Pour clore le mois d’août en beauté, le pianiste israélien virtuose Yonathan Avishai se produisait en piano solo à la bougie au Sunside. Retour sur une expérience sensorielle immersive, où la musique résonne autrement.
Les concerts à la bougie du Sunside sont devenus un rendez-vous incontournable pour les amoureux du jazz. Dans une semi-obscurité intime et envoûtante, nous devinons en ombres chinoises un public discret dont les murmures sont à peine audibles. Posées ça et là, sur le bar et au centre des petites tables rondes, des bougies diffusent une lueur vibrante aux reflets dorés dansants sur les cocktails multicolores. Les gouttes de cire fondue dessinent sur les chandeliers de jolis motifs perlés et les flammes vacillantes créent des jeux de lumière enveloppant l’espace d’une aura mystérieuse. La soirée s’annonce enchanteresse.

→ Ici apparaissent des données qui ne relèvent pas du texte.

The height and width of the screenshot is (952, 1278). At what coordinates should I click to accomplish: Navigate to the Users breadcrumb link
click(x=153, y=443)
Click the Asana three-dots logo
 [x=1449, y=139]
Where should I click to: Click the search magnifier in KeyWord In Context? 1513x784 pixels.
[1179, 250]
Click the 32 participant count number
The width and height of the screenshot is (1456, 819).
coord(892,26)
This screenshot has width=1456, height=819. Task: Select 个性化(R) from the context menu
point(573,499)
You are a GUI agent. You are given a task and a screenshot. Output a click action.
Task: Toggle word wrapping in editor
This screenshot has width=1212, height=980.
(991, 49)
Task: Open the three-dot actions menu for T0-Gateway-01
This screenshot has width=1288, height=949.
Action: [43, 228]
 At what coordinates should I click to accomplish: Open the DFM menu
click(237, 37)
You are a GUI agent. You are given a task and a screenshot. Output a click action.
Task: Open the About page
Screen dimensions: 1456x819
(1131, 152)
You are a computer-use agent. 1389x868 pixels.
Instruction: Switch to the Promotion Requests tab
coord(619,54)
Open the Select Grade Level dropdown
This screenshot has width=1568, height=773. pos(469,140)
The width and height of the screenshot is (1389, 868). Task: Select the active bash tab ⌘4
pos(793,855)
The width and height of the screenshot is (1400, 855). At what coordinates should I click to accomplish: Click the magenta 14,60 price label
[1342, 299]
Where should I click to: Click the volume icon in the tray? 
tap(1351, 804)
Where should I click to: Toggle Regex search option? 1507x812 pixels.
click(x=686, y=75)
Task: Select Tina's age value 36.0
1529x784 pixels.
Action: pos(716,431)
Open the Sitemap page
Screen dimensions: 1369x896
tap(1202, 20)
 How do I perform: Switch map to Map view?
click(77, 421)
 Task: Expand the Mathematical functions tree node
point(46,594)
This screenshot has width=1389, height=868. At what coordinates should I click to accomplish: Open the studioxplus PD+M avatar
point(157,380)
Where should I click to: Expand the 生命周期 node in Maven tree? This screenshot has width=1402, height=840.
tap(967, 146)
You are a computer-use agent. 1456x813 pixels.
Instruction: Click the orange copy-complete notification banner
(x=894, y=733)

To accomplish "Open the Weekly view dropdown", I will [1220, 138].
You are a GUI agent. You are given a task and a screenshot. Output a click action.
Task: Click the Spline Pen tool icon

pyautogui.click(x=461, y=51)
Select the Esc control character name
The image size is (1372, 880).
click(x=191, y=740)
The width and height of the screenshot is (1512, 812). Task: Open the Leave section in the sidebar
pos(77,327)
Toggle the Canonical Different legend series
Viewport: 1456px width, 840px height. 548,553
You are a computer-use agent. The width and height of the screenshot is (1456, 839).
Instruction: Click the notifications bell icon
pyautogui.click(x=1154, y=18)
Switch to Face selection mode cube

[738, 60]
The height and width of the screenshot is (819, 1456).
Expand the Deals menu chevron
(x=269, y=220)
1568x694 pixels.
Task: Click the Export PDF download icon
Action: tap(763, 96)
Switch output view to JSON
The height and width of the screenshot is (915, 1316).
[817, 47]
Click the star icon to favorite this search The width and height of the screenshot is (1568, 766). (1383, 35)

Du fond de la salle, Yonathan Avishai se fraie un chemin jusqu’à la scène bordée d’un liseré rouge lumineux. Il s’installe tranquillement au piano et démarre en plaquant quelques accords en douceur. Il prend son temps, laisse les silences s’installer entre les notes. Une mélodie se détache alors et la main droite s’envole, primesautière. C’est frais, joyeux, bondissant. Les appoggiatures créent une ambiance ludique, presque enfantine. Le pianiste s’amuse. Il accentue le staccato, détachant rigoureusement chaque note avec allégresse. Sa production s’avère expressive et éclatante.
Puis la main gauche instaure un balancement à l’octave, s’installe dans les graves cependant que la main droite vient greffer ses accords plaqués ou arpégés, c’est selon. La rythmique se fait ensuite de plus en plus lancinante, hypnotisante même. Yonathan Avishai semble expérimenter de nouvelles sonorités et suivre la musique qui s’impose à lui. Les sons s’enchevêtrent majestueusement, tout semble réinventé en permanence, au fil des notes. La liberté du pianiste est tangible. Délicates et précises, ses mains dansent sur le clavier et chaque note est interprétée avec raffinement, tout en nuances. La poésie musicale à l’état brut.
« La mélancolie, c’est un désespoir qui n’a pas les moyens » nous dit le pianiste en citant Léo Ferré avant de nous interpréter cette chanson qui nous plonge dans une douce nostalgie. Les graves prennent de l’ampleur, les harmonies se déploient. Le tempo est de plus en plus lent.
Plusieurs titres de l’album Retrouvailles (Paradis Improvisé) nous seront joués, comme le sublime « So In Love » de Cole Porter et l’on repense à cette formidable idée qu’a eu Hélène Dumez de réunir chez elle les pianistes les plus recherchés de la scène jazz et d’enregistrer avec eux 14 albums en piano solo. 14 pépites à écouter sans modération.
Enfin, un vrombissement semble jaillir du piano. Le climat se fait inquiétant, avec ces accords arpégés qui nous prennent comme une vague inéluctable. Puis une valse nous entraîne avec elle et nous sommes emportés dans un tourbillon de spirales musicales. Après un interlude brésilien d’Ernesto Nazareth intitulé « Confidencias », Yonathan Avishai rend hommage à Jelly Roll Morton puis nous interprète « Celui qui sourit », une composition inspirée par un chauffeur de taxi de Tel-Aviv.
Comme un secret chuchoté à l’oreille, du tellurique à l’aérien, les notes nous enrobent de dentelles et l’on se dit que la soirée fût bonne.